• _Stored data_
-=-=-

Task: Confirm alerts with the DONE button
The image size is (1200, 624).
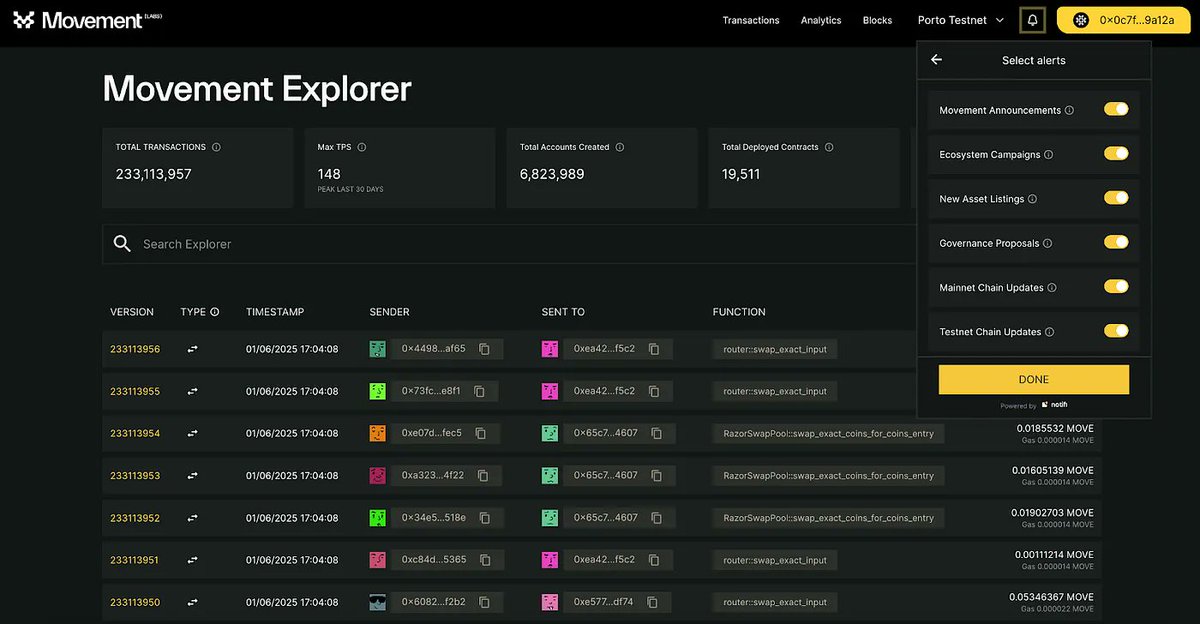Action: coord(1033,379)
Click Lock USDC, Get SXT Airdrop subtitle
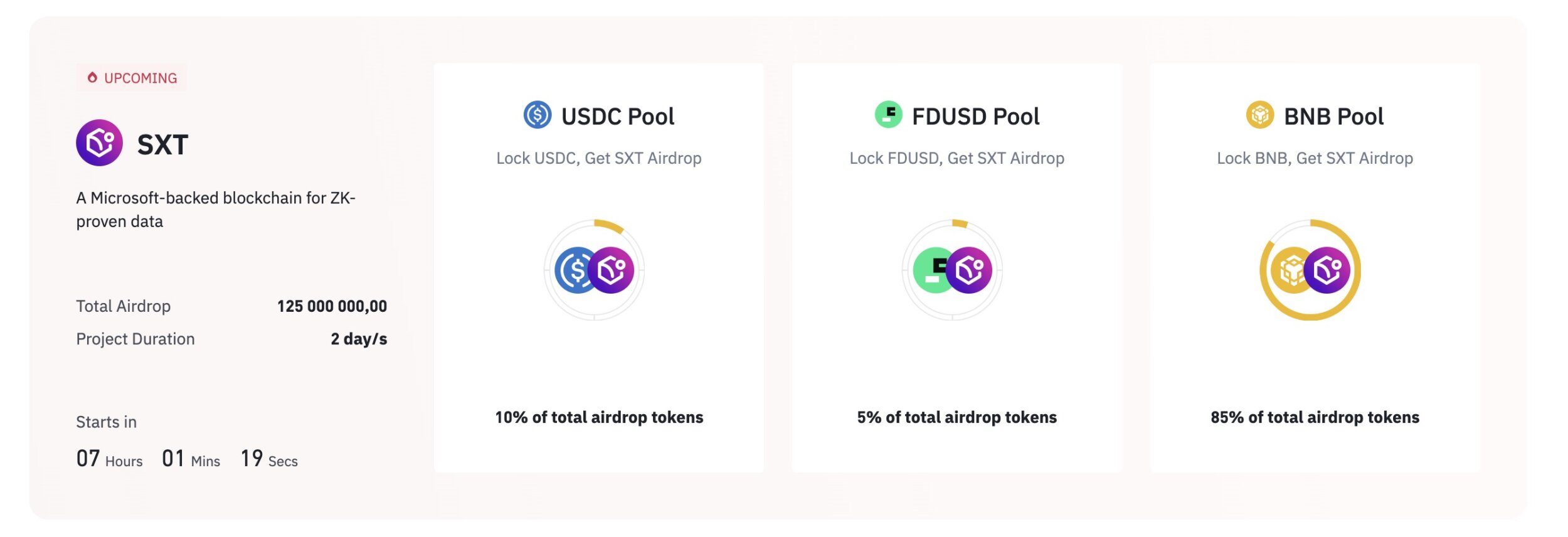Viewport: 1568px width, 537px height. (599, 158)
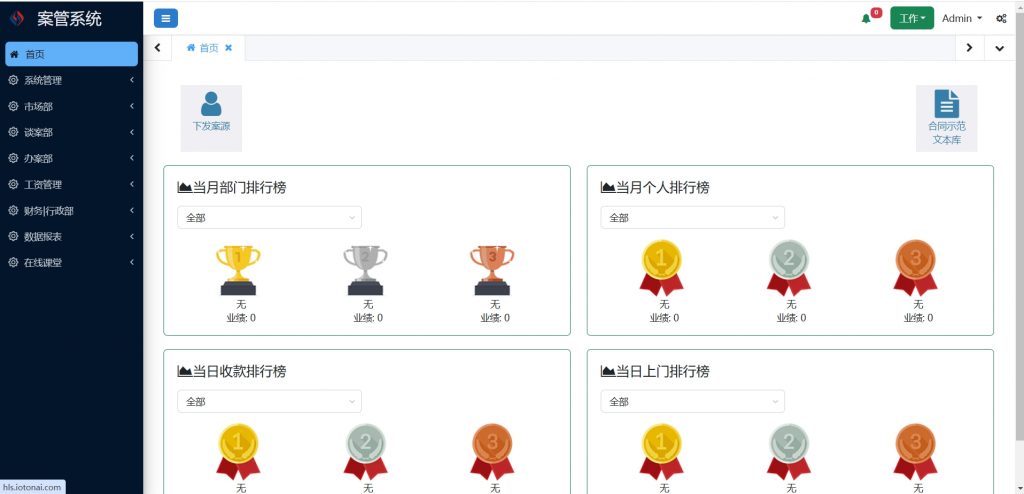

-=-=-

• _TASK REQUIREMENTS_
What is needed is every entry written out word for word, with no pictures.

• _RESPONSE TO THIS EXERCISE_
Task: Confirm alerts with the DONE button
The image size is (1200, 624).
Action: coord(1033,379)
Click Lock USDC, Get SXT Airdrop subtitle
Viewport: 1568px width, 537px height. (599, 158)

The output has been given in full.